El problema de la simulación es la prueba de la misma; las propias partes, al ir de común acuerdo, no siempre dejan pruebas o, al menos, indicios claros de su presencia, por lo que normalmente será preciso acudir a la prueba de presunciones (así lo expresa la sentencia de 11 de febrero de 2005 ). Ello, en el bien entendido que la simulación, como ha reiterado la jurisprudencia, es una cuestión de hecho sometida a la libre apreciación del juzgador de instancia. Así lo dicen las sentencias de 31 de diciembre de 1999 , 6 de junio de 2000 , 17 de febrero de 2005 , 20 de octubre de 2005 , que coinciden en afirmar que' la doctrina jurisprudencial ha declarado que es facultad peculiar del Juzgador de instancia la estimación de los elementos de hecho sobre los que ha de basarse la declaración de existencia de la causa o de su falsedad o ilicitud igualmente, la simulación es una cuestión de hecho sometida a la libre apreciación del Juzgador de instancia'.
Y la STS, Civil sección 1 del 24 de abril de 2013 ( ROJ: STS 2753/2013 - ECLI:ES: TS:2013:2753), Sentencia: 265/2013 | Recurso: 2108/2010 | Ponente: RAFAEL SARAZA JIMENA, reitera que 'la simulación absoluta es cuestión atinente a la causa del negocio, que suele encuadrarse en los 'contratos sin causa' de que habla el art. 1275 del Código Civil y en la 'expresión de una causa falsa' de que habla el art. 1276 del Código Civil cuando no encubre una causa verdadera, supuesto en que se trataría de una simulación relativa .

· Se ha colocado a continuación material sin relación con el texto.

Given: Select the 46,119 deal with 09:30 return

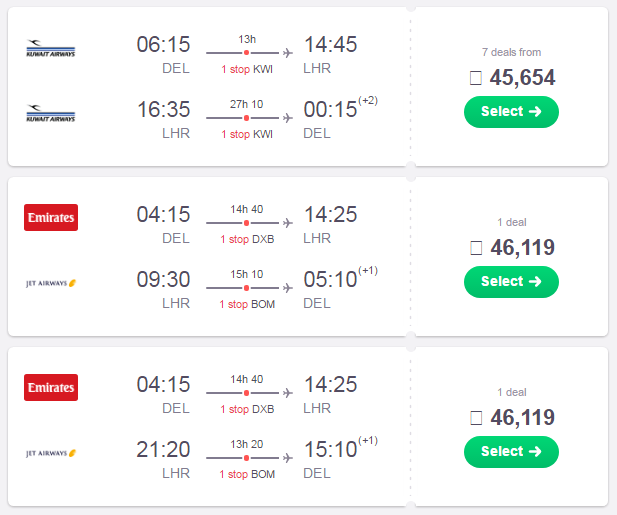Looking at the screenshot, I should (511, 282).
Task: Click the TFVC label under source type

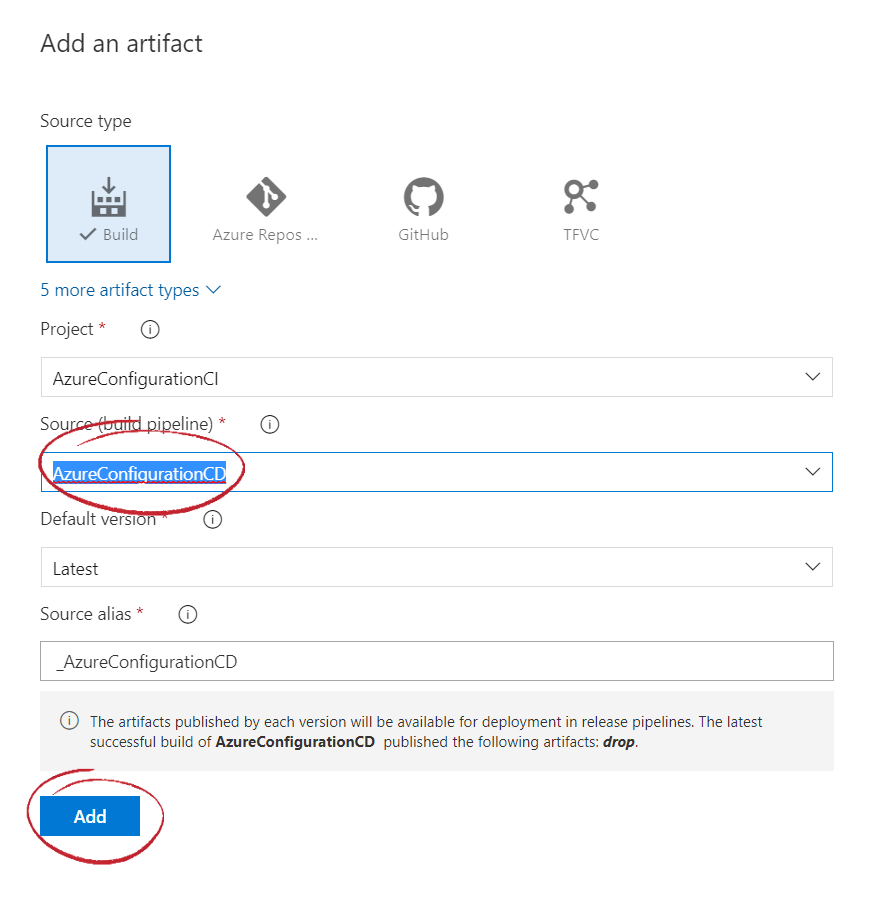Action: [x=580, y=236]
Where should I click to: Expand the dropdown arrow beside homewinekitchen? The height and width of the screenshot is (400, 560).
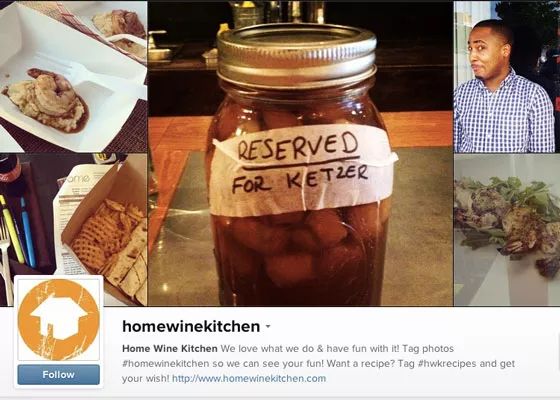(268, 326)
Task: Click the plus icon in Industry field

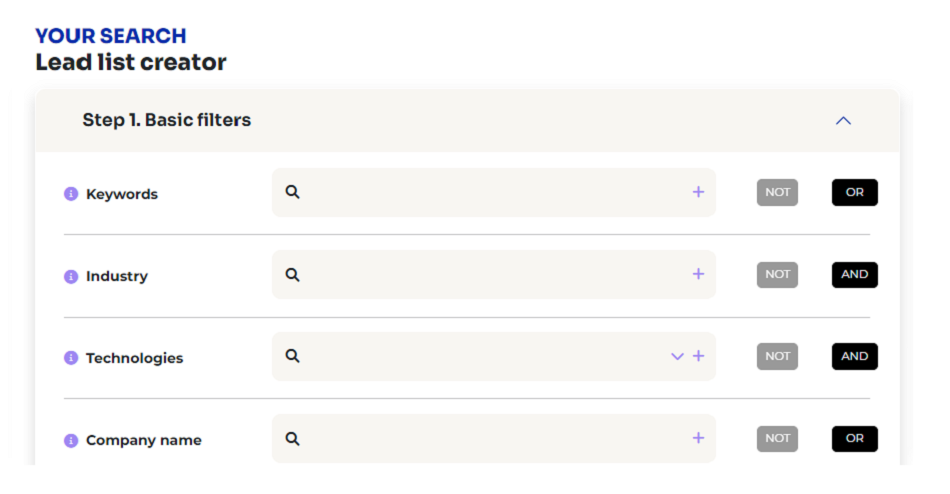Action: click(698, 274)
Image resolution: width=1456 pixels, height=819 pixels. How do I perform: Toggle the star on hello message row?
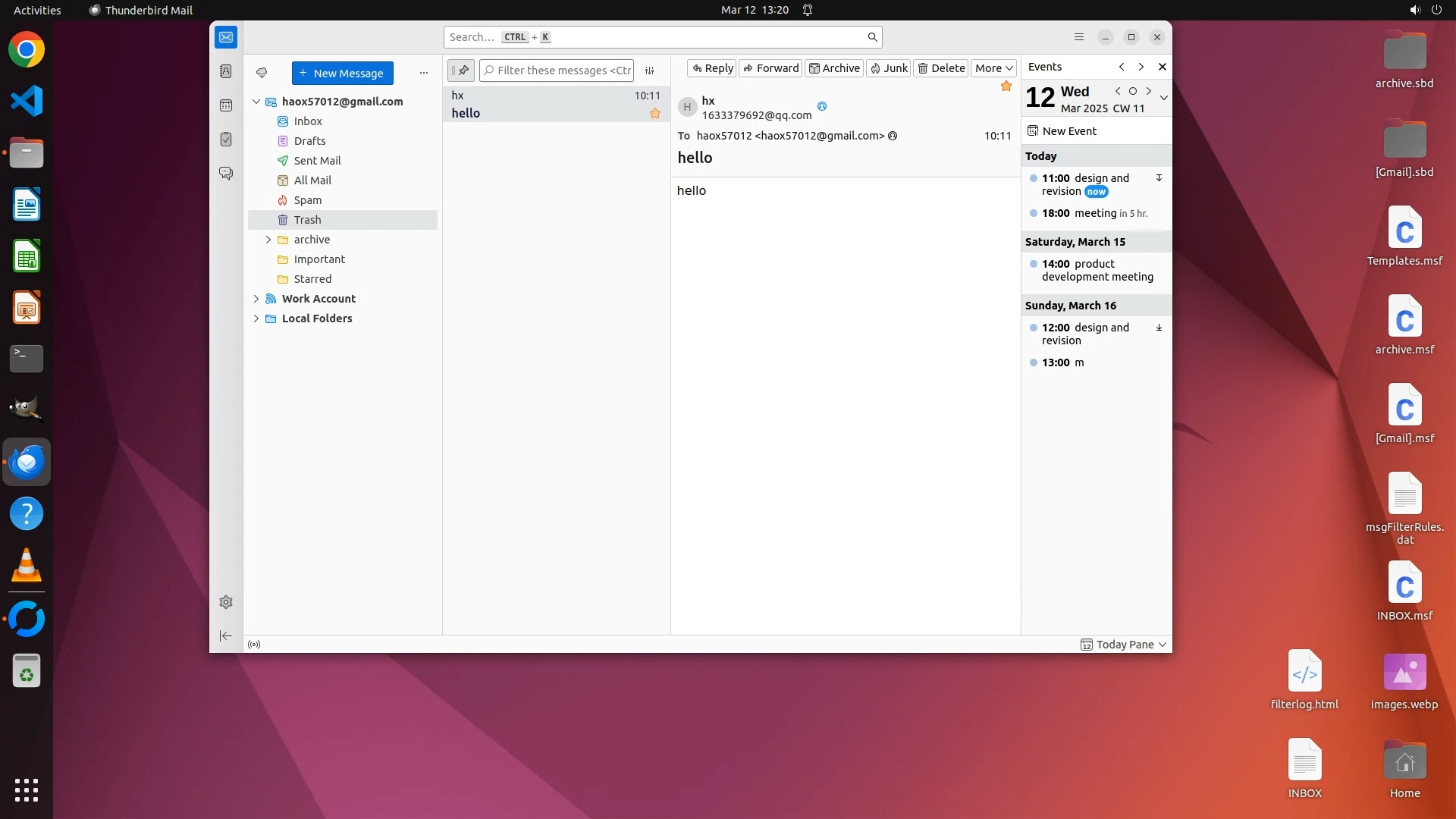[655, 114]
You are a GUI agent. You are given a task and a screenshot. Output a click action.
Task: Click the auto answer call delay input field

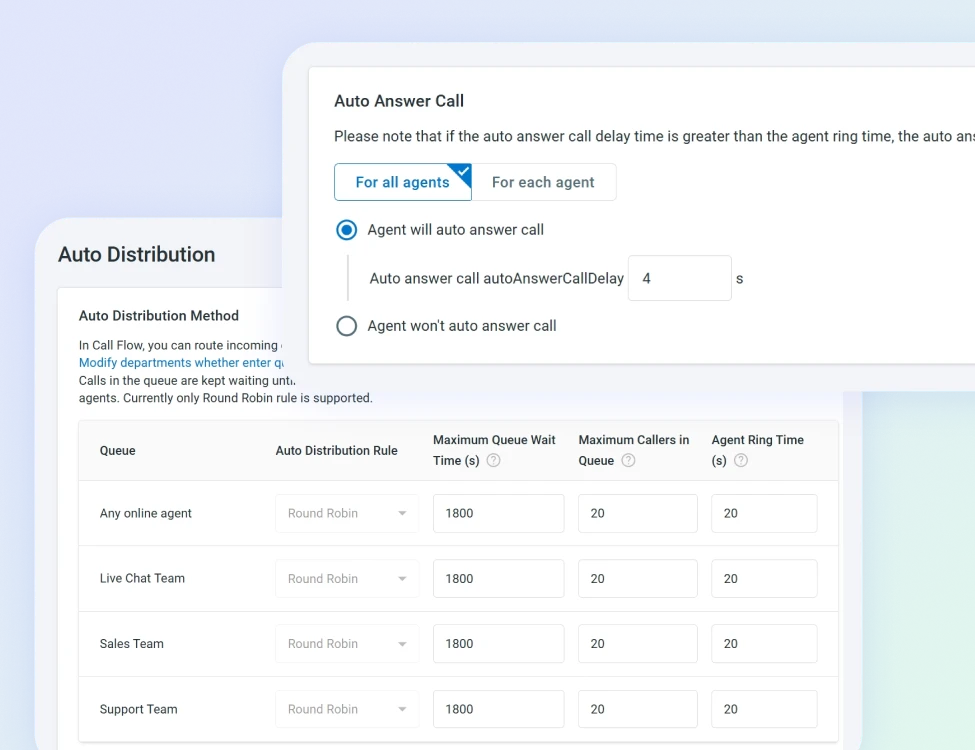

Como desde antiguo puso de relieve la jurisprudencia ( sentencia de la Sala 1ª del Tribunal Supremo de 23 de noviembre de 1961 ), la disciplina jurídica de la causa es una de las cuestiones más obscuras y llena de equívocas polisemias del Derecho de obligaciones y contratos. En principio, la jurisprudencia considera como causa del negocio la función económico-social que justifica que un determinado negocio jurídico reciba la tutela y protección del ordenamiento jurídico, de modo que la causa será la misma en cada tipo de negocio jurídico. Pero esa conceptuación no permite explicar la posibilidad de que exista una causa ilícita, pues ello es incompatible con el fin típico y predeterminado de cada negocio jurídico. Es por eso que el propósito ilícito buscado por ambas partes ha sido elevado por la jurisprudencia a la categoría de causa ilícita determinante de la nulidad del contrato conforme al art. 1275 del Código Civil ( sentencias de la Sala 1ª del Tribunal Supremo núm. 760/2006, de 20 de julio, RC núm. 3121/1999 , y núm. 83/2009, de 19 de febrero, RC núm. 2236/2003 ) cuando venga perseguido por ambas partes (o buscado por una y conocido y aceptado por la otra) y trascienda el acto jurídico como elemento determinante de la declaración de voluntad en concepto de móvil impulsivo ( sentencia de la Sala 1ª del Tribunal Supremo núm. 426/2009, de 19 de junio, RC núm. 1944/2004 , y las citadas en ella). Por tanto, el propósito perseguido por las partes ha de ser confrontado con la función económica y social en que consiste la causa de cada negocio, de modo que si hay coincidencia, el negocio es reconocido y protegido por el ordenamiento jurídico, pero si no la hay porque el propósito que se persigue es ilícito, tal protección no se otorgará y ese propósito se eleva a la categoría de causa ilícita determinante de la nulidad de pleno derecho del negocio jurídico.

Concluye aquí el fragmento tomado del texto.